>> Start Data to process

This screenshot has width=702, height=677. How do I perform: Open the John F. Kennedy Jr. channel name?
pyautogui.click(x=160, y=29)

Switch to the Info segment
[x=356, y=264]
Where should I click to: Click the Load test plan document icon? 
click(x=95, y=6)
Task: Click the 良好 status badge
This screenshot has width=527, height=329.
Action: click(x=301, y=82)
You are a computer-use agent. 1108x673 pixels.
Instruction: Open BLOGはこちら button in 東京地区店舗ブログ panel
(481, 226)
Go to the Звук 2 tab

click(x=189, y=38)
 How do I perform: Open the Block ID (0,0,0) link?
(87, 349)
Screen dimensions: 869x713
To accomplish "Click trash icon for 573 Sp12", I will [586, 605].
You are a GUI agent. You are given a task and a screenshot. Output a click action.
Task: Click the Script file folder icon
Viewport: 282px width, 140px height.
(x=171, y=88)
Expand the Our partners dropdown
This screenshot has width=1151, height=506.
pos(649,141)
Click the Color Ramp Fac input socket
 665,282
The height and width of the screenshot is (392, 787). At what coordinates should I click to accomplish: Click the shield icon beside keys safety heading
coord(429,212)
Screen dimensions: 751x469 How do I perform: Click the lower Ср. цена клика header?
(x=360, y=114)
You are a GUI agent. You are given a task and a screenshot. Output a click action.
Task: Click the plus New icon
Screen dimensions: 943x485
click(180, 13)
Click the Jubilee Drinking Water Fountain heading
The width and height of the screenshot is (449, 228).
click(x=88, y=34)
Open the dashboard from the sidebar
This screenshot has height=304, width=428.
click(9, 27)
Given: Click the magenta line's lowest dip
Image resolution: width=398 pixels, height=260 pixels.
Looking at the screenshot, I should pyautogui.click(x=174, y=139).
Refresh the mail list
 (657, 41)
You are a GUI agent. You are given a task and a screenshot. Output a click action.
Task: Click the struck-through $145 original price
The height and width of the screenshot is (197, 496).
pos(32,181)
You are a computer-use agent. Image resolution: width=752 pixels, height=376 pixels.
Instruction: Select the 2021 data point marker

>> End Data to process

◆ What is being asked
Please rewrite the stretch of rows from the start through the line containing "(x=360, y=114)", swapping "screenshot" for "screen image" wherever it occurs and leaving everything else as it is.

◆ Exercise answer
This screen image has width=702, height=677. How do I perform: Open the John F. Kennedy Jr. channel name?
pyautogui.click(x=160, y=29)

Switch to the Info segment
[x=356, y=264]
Where should I click to: Click the Load test plan document icon? 
click(x=95, y=6)
Task: Click the 良好 status badge
This screen image has width=527, height=329.
Action: click(x=301, y=82)
You are a computer-use agent. 1108x673 pixels.
Instruction: Open BLOGはこちら button in 東京地区店舗ブログ panel
(481, 226)
Go to the Звук 2 tab

click(x=189, y=38)
 How do I perform: Open the Block ID (0,0,0) link?
(87, 349)
Screen dimensions: 869x713
To accomplish "Click trash icon for 573 Sp12", I will [586, 605].
You are a GUI agent. You are given a task and a screen image. Output a click action.
Task: Click the Script file folder icon
Viewport: 282px width, 140px height.
(x=171, y=88)
Expand the Our partners dropdown
This screen image has width=1151, height=506.
pos(649,141)
Click the Color Ramp Fac input socket
 665,282
The height and width of the screen image is (392, 787). At what coordinates should I click to accomplish: Click the shield icon beside keys safety heading
coord(429,212)
Screen dimensions: 751x469 How do I perform: Click the lower Ср. цена клика header?
(x=360, y=114)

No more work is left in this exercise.